Requirements
Copy every one of the rows below without changing a single character.

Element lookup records
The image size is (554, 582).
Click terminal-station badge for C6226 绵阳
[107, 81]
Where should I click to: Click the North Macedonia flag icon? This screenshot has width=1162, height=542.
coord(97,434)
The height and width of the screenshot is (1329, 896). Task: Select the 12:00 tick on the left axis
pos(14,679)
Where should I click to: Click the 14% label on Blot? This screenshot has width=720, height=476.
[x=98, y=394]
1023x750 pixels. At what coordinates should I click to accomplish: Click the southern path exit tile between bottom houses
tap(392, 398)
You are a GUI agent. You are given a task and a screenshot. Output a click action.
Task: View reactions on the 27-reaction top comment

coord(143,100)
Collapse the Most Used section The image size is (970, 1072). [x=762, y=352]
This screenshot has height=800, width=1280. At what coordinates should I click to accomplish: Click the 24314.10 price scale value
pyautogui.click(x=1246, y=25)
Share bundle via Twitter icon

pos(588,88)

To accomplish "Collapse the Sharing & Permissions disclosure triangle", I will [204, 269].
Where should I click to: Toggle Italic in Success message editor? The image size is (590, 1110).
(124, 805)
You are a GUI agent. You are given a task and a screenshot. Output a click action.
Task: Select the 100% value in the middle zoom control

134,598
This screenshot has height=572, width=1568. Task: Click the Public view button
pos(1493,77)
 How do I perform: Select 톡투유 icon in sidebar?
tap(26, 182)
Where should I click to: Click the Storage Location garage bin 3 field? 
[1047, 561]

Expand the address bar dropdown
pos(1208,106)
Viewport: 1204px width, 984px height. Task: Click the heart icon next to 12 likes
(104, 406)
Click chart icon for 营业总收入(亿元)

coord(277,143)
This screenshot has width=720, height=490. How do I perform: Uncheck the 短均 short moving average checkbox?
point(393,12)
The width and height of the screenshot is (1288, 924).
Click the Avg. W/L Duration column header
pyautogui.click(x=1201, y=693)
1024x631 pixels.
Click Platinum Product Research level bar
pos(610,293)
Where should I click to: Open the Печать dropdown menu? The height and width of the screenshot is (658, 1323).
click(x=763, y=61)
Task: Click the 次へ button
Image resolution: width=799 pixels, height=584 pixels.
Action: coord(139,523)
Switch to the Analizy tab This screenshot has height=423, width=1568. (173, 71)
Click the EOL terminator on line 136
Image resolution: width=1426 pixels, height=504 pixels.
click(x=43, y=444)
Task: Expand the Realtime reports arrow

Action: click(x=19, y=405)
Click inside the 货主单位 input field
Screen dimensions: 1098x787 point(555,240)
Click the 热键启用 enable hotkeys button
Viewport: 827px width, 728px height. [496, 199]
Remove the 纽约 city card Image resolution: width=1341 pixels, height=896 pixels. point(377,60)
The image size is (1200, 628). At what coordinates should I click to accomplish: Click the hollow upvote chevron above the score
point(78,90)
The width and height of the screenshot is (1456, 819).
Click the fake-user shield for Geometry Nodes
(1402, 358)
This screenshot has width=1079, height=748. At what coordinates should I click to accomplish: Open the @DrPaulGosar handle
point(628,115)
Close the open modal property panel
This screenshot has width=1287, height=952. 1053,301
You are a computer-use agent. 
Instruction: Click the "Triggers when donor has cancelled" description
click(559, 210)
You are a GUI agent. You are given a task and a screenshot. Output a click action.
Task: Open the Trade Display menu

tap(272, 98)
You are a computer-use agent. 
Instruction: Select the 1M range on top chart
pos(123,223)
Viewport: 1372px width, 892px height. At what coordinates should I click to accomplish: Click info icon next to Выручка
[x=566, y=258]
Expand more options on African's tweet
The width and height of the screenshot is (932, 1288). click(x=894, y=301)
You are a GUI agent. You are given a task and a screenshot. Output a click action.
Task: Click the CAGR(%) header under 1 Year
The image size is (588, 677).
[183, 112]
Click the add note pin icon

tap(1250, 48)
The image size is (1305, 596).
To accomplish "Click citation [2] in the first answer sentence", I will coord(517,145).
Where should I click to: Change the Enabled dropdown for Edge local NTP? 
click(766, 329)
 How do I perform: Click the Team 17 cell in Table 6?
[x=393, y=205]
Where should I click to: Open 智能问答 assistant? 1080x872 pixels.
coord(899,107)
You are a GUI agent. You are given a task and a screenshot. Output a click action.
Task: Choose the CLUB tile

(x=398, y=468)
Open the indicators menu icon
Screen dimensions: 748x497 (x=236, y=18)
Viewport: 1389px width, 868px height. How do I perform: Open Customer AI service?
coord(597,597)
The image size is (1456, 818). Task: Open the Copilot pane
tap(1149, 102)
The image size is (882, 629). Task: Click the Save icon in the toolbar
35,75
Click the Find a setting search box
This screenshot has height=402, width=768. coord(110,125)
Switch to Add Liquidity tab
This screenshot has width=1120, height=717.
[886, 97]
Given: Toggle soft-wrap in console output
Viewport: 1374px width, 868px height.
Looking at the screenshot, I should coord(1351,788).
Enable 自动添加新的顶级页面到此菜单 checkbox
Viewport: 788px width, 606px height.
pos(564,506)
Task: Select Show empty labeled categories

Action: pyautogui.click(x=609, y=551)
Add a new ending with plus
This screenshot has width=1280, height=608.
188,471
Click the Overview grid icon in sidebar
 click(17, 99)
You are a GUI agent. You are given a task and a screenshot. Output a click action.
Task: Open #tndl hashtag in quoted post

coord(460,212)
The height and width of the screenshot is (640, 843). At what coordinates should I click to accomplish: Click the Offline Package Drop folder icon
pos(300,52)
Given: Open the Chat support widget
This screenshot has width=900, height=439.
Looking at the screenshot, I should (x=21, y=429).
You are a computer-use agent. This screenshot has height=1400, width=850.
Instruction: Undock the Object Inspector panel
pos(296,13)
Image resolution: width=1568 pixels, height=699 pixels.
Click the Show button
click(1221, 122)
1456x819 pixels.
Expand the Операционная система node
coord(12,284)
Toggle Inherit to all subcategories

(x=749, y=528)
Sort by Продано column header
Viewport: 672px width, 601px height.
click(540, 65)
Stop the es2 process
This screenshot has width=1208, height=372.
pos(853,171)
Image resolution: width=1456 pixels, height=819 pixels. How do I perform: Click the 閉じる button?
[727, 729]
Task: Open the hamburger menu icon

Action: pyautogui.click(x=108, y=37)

Result for this task
The image size is (554, 582).
Click terminal-station badge for C6226 绵阳
[107, 81]
Where should I click to: Click the North Macedonia flag icon? This screenshot has width=1162, height=542.
coord(97,434)
The height and width of the screenshot is (1329, 896). Task: Select the 12:00 tick on the left axis
pos(14,679)
Where should I click to: Click the 14% label on Blot? This screenshot has width=720, height=476.
[x=98, y=394]
1023x750 pixels. At what coordinates should I click to accomplish: Click the southern path exit tile between bottom houses
tap(392, 398)
You are a GUI agent. You are given a task and a screenshot. Output a click action.
Task: View reactions on the 27-reaction top comment

coord(143,100)
Collapse the Most Used section The image size is (970, 1072). [x=762, y=352]
This screenshot has height=800, width=1280. At what coordinates should I click to accomplish: Click the 24314.10 price scale value
pyautogui.click(x=1246, y=25)
Share bundle via Twitter icon

pos(588,88)

To accomplish "Collapse the Sharing & Permissions disclosure triangle", I will [204, 269].
Where should I click to: Toggle Italic in Success message editor? The image size is (590, 1110).
(124, 805)
You are a GUI agent. You are given a task and a screenshot. Output a click action.
Task: Select the 100% value in the middle zoom control

134,598
This screenshot has height=572, width=1568. Task: Click the Public view button
pos(1493,77)
 How do I perform: Select 톡투유 icon in sidebar?
tap(26, 182)
Where should I click to: Click the Storage Location garage bin 3 field? 
[1047, 561]

Expand the address bar dropdown
pos(1208,106)
Viewport: 1204px width, 984px height. Task: Click the heart icon next to 12 likes
(104, 406)
Click chart icon for 营业总收入(亿元)

coord(277,143)
This screenshot has width=720, height=490. How do I perform: Uncheck the 短均 short moving average checkbox?
point(393,12)
The width and height of the screenshot is (1288, 924).
Click the Avg. W/L Duration column header
pyautogui.click(x=1201, y=693)
1024x631 pixels.
Click Platinum Product Research level bar
pos(610,293)
Where should I click to: Open the Печать dropdown menu? The height and width of the screenshot is (658, 1323).
click(x=763, y=61)
Task: Click the 次へ button
Image resolution: width=799 pixels, height=584 pixels.
Action: coord(139,523)
Switch to the Analizy tab This screenshot has height=423, width=1568. (173, 71)
Click the EOL terminator on line 136
Image resolution: width=1426 pixels, height=504 pixels.
click(x=43, y=444)
Task: Expand the Realtime reports arrow

Action: click(x=19, y=405)
Click inside the 货主单位 input field
Screen dimensions: 1098x787 point(555,240)
Click the 热键启用 enable hotkeys button
Viewport: 827px width, 728px height. [496, 199]
Remove the 纽约 city card Image resolution: width=1341 pixels, height=896 pixels. point(377,60)
The image size is (1200, 628). At what coordinates should I click to accomplish: Click the hollow upvote chevron above the score
point(78,90)
The width and height of the screenshot is (1456, 819).
Click the fake-user shield for Geometry Nodes
(1402, 358)
This screenshot has width=1079, height=748. At what coordinates should I click to accomplish: Open the @DrPaulGosar handle
point(628,115)
Close the open modal property panel
This screenshot has width=1287, height=952. 1053,301
You are a computer-use agent. 
Instruction: Click the "Triggers when donor has cancelled" description
click(559, 210)
You are a GUI agent. You are given a task and a screenshot. Output a click action.
Task: Open the Trade Display menu

tap(272, 98)
You are a computer-use agent. 
Instruction: Select the 1M range on top chart
pos(123,223)
Viewport: 1372px width, 892px height. At what coordinates should I click to accomplish: Click info icon next to Выручка
[x=566, y=258]
Expand more options on African's tweet
The width and height of the screenshot is (932, 1288). click(x=894, y=301)
You are a GUI agent. You are given a task and a screenshot. Output a click action.
Task: Click the CAGR(%) header under 1 Year
The image size is (588, 677).
[183, 112]
Click the add note pin icon

tap(1250, 48)
The image size is (1305, 596).
To accomplish "Click citation [2] in the first answer sentence", I will coord(517,145).
Where should I click to: Change the Enabled dropdown for Edge local NTP? 
click(766, 329)
 How do I perform: Click the Team 17 cell in Table 6?
[x=393, y=205]
Where should I click to: Open 智能问答 assistant? 1080x872 pixels.
coord(899,107)
You are a GUI agent. You are given a task and a screenshot. Output a click action.
Task: Choose the CLUB tile

(x=398, y=468)
Open the indicators menu icon
Screen dimensions: 748x497 (x=236, y=18)
Viewport: 1389px width, 868px height. How do I perform: Open Customer AI service?
coord(597,597)
The image size is (1456, 818). Task: Open the Copilot pane
tap(1149, 102)
The image size is (882, 629). Task: Click the Save icon in the toolbar
35,75
Click the Find a setting search box
This screenshot has height=402, width=768. coord(110,125)
Switch to Add Liquidity tab
This screenshot has width=1120, height=717.
[886, 97]
Given: Toggle soft-wrap in console output
Viewport: 1374px width, 868px height.
Looking at the screenshot, I should coord(1351,788).
Enable 自动添加新的顶级页面到此菜单 checkbox
Viewport: 788px width, 606px height.
pos(564,506)
Task: Select Show empty labeled categories

Action: pyautogui.click(x=609, y=551)
Add a new ending with plus
This screenshot has width=1280, height=608.
188,471
Click the Overview grid icon in sidebar
 click(17, 99)
You are a GUI agent. You are given a task and a screenshot. Output a click action.
Task: Open #tndl hashtag in quoted post

coord(460,212)
The height and width of the screenshot is (640, 843). At what coordinates should I click to accomplish: Click the Offline Package Drop folder icon
pos(300,52)
Given: Open the Chat support widget
This screenshot has width=900, height=439.
Looking at the screenshot, I should (x=21, y=429).
You are a computer-use agent. This screenshot has height=1400, width=850.
Instruction: Undock the Object Inspector panel
pos(296,13)
Image resolution: width=1568 pixels, height=699 pixels.
Click the Show button
click(1221, 122)
1456x819 pixels.
Expand the Операционная система node
coord(12,284)
Toggle Inherit to all subcategories

(x=749, y=528)
Sort by Продано column header
Viewport: 672px width, 601px height.
click(540, 65)
Stop the es2 process
This screenshot has width=1208, height=372.
pos(853,171)
Image resolution: width=1456 pixels, height=819 pixels. How do I perform: Click the 閉じる button?
[727, 729]
Task: Open the hamburger menu icon

Action: pyautogui.click(x=108, y=37)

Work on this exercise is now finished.